How to Artificially Produce Spider Silk

Spider silk is composed of protein and is biodegradable. Spider silk is more resistant to high temperatures. It exhibits thermal stability below 200°C and starts to turn yellow at above 300°C. Spider silk is resistant to low temperatures, and it still remains at minus 40°C. Elasticity, it hardens only at lower temperatures. The advantages of this fiber are particularly significant in applications requiring low temperatures.

The most attractive part of spider silk is that it has excellent mechanical properties, namely high strength, high elasticity, high flexibility, and high breaking energy. The traction silk of the big belly spider, the frame silk and the outer egg silk have a ratio of breaking strength Silk fibroin is large, the elongation at break is 3~5 times that of silk fibroin, and the specific work at break is much larger than silk fibroin. Although the breaking strength of spider silk is not as good as steel wire and Kevlar used to make body armor, it breaks The elongation is 5-10 times that of steel wire.

Spider silk has broad application prospects. It can be used in textile and clothing; because its protein composition is compatible with the human body, it can be used in medicine and medical treatment; because of its protein fiber‘s high strength and high elasticity, it can be used in military bulletproof vests, parachutes, etc. Therefore, the study of spider silk is of great significance.

Spider silk can be described as the protein material with the most excellent comprehensive properties so far found, so it has become a hotspot for material scientists today. However, people have two biggest difficulties in using spider silk:

1. The spider webs made by spiders provide the raw material of spider silk fiber, and the quantity is limited.
2. Spiders cannot be domesticated. Spiders are carnivorous animals. When several spiders are put together, they often bite each other until each other dies, and use them as food, so it is difficult to raise spiders in large numbers to obtain silk.

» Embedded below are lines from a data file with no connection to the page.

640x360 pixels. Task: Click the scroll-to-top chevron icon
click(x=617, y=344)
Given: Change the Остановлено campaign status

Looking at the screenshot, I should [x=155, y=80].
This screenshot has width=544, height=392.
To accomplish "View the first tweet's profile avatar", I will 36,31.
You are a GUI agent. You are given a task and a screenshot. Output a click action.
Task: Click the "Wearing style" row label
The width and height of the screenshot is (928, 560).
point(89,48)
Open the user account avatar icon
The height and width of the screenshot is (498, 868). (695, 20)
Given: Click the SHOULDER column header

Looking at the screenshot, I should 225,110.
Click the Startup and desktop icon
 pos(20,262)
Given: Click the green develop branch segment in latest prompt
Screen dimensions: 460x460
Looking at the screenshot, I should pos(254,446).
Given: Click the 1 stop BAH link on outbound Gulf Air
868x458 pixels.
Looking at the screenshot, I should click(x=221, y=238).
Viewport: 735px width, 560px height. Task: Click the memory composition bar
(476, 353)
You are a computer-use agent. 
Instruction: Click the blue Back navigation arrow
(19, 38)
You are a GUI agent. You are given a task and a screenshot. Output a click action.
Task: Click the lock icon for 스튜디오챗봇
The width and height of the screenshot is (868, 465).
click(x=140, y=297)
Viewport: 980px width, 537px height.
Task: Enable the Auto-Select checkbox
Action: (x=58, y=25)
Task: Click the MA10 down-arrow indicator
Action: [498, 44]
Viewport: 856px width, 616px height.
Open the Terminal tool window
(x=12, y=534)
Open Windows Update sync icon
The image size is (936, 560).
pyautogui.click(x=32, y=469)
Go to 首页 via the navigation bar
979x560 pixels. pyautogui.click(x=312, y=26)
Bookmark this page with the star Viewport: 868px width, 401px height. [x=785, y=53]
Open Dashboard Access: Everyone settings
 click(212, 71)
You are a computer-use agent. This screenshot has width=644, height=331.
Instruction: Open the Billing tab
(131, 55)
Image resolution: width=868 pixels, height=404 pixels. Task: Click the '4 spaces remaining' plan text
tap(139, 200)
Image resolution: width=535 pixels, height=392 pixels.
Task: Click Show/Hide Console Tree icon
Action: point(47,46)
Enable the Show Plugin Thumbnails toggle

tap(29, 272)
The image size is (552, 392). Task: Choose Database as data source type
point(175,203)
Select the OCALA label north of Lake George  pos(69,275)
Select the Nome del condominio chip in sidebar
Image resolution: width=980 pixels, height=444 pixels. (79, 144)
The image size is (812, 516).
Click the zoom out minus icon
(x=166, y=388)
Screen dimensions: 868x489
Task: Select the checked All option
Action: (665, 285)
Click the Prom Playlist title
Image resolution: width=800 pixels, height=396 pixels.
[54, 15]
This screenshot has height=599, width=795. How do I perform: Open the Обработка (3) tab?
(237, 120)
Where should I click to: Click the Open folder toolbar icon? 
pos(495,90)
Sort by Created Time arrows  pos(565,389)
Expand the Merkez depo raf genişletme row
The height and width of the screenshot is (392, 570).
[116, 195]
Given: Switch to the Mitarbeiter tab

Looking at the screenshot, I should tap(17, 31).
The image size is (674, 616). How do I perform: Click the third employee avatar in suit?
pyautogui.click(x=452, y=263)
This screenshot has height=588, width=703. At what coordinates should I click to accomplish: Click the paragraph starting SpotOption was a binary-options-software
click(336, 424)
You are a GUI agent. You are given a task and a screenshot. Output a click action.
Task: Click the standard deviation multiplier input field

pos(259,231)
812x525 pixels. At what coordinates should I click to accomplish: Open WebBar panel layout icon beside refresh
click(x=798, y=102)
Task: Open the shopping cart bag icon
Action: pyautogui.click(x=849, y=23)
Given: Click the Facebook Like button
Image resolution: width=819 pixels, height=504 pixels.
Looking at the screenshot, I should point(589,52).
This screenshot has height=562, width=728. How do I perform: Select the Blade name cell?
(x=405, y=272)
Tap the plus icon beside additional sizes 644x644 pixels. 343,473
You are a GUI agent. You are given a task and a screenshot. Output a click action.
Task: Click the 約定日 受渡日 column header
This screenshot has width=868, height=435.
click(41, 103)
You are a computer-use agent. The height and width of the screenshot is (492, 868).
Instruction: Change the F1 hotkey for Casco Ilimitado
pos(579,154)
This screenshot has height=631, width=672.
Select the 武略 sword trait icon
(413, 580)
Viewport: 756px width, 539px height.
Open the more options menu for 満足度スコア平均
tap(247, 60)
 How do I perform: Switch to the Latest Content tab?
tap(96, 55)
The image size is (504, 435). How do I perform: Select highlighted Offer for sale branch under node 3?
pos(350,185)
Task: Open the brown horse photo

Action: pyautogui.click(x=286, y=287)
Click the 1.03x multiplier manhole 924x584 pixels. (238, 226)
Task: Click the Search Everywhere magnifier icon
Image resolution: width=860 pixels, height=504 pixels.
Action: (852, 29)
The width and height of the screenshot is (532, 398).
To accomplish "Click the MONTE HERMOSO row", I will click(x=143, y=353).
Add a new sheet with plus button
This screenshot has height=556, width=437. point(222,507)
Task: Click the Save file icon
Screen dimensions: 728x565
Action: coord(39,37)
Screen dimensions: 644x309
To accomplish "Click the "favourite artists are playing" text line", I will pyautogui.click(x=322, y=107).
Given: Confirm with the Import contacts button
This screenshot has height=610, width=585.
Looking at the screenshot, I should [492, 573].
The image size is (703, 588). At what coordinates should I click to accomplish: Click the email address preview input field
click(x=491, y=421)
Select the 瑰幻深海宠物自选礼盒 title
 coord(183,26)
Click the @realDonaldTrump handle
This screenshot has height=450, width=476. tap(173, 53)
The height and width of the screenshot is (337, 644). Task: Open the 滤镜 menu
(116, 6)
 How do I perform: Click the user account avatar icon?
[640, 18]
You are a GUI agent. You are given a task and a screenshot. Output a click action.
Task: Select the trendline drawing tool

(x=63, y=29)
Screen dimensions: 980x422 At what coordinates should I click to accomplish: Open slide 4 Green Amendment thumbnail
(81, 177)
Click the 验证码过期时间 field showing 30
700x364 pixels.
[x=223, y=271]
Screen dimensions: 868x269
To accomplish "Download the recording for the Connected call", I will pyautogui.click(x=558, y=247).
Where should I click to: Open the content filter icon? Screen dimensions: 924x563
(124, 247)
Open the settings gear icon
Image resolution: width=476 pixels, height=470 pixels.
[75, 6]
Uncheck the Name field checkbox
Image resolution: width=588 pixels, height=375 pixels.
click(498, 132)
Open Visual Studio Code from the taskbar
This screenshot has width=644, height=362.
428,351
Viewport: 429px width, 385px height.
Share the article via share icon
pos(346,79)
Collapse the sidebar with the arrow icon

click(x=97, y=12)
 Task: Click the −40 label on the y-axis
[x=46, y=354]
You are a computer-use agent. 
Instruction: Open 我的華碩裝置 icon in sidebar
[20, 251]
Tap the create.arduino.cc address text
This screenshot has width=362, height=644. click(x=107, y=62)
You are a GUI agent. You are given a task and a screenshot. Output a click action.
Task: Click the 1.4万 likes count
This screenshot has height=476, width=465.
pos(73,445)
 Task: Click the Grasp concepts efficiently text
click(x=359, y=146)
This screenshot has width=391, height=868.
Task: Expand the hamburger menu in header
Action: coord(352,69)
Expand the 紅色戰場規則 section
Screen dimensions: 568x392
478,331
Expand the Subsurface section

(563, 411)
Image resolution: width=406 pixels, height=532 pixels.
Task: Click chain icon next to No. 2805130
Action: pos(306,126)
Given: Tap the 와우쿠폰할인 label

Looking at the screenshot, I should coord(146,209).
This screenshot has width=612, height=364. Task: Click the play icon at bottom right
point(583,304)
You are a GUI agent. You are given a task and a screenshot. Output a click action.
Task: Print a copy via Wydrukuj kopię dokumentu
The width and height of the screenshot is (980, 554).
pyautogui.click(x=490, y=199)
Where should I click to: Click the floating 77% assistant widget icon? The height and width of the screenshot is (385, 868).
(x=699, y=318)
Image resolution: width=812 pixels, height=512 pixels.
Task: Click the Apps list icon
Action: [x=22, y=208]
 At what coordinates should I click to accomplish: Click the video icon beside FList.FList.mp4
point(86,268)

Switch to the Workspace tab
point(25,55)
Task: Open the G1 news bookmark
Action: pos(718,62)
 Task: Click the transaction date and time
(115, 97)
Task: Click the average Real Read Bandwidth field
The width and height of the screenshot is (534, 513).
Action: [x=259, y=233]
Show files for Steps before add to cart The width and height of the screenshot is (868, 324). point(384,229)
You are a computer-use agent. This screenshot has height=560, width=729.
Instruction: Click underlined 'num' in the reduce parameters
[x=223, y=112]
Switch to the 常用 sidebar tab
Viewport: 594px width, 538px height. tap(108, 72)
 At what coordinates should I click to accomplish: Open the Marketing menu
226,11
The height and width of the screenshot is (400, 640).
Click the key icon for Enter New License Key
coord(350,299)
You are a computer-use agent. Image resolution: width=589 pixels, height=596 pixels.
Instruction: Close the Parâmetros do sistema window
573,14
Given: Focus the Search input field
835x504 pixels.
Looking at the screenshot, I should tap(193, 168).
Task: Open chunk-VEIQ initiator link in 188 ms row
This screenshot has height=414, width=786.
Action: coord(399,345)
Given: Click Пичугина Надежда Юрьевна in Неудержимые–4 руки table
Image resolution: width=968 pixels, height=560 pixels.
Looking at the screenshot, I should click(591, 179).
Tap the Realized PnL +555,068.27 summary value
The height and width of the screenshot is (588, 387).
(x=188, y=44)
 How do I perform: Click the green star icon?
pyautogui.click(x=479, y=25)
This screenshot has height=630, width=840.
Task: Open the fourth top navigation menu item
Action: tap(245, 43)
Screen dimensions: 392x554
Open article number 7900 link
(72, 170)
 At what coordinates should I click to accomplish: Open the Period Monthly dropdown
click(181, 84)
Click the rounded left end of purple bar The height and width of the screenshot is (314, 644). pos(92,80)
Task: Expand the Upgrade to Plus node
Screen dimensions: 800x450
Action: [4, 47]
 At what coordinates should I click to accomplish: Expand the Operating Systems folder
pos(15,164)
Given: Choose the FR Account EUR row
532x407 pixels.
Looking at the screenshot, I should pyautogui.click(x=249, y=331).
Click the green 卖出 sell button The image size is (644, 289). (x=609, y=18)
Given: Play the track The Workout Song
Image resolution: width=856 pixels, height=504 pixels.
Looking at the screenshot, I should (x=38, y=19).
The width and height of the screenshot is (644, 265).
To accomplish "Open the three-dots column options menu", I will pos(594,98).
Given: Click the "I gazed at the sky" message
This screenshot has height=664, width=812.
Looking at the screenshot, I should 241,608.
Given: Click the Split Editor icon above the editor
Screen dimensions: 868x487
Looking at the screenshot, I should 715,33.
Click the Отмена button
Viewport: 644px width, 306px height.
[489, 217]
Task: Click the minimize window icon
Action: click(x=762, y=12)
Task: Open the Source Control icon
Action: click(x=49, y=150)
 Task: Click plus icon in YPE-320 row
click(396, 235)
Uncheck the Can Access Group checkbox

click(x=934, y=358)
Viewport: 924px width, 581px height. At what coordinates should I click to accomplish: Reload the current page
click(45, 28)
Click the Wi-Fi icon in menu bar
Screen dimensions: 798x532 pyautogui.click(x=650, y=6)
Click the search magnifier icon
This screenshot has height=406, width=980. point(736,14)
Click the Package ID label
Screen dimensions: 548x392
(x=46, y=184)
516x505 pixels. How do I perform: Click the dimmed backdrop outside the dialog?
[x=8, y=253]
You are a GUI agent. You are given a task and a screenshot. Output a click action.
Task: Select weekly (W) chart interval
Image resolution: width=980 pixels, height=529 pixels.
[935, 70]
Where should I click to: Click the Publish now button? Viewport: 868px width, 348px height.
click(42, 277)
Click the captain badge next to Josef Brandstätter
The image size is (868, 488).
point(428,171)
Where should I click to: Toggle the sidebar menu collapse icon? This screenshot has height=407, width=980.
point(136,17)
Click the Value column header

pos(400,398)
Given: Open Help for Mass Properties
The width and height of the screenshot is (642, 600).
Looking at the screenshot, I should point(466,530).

So now people are trying to obtain a large amount of spider silk by artificially producing spider silk.

Microbial host method

Using microorganisms to express spider silk protein, the first attempt was to use E. coli and yeast as proxy hosts. LomBardi et al. first expressed the traction silk protein cDNA of the gold-spun spider in E. coli. DuPont of the United States is focusing on researching the technology of using bacteria as proxy hosts.

Animal host method

The method is to use genetic engineering to transfer the protein genes of spider silk to the mammary gland cells of goats or cows. Nexia Bioengineering Company in Montreal, Canada is using genetic modification technology to transfer the spider silk drag silk gene into goat mammary gland cells, thereby producing goat milk containing spider silk protein, and then extracting high-performance protein fibers from the milk. Canada’s Nike Biotechnology Company is conducting research in this area. People take into account the impact of goats on vegetation. In comparison, transgenic experiments on cattle have a brighter future. In fact, the milk production of a cow is much higher than the milk production of a goat.

Plant host method

The method is to insert plant genes into some plants such as potato and tobacco plants so that these plants can produce large amounts of silk protein in their tissues. Udo Conrad of the Catersleben Institute in Germany made artificial variants of the golden-yellow spherical spider silk protein gene and spliced ​​them into the genomes of several plants.They found that more than 2% of the total protein of some plants is composed of silk protein. Researchers estimate that the cost of producing silk in genetically modified plants is only 1/10 of that of bacterial genetic engineering.Unlike bacteria, silk genes in plants are not prone to recombination and loss.

Silkworm host method

The silkworm is used as the expression vector of spider silk gene. By solving a series of key technologies such as transgenic silkworm gene introduction, live gene identification, and passage breeding, some spider drag silks have been produced in the heavy chain of silkworm silk genes. It shows that there have been significant advances in gene directed introduction of the silkworm expression system, laying a foundation for the targeted introduction of spider silk genes into silkworm silk-producing genes.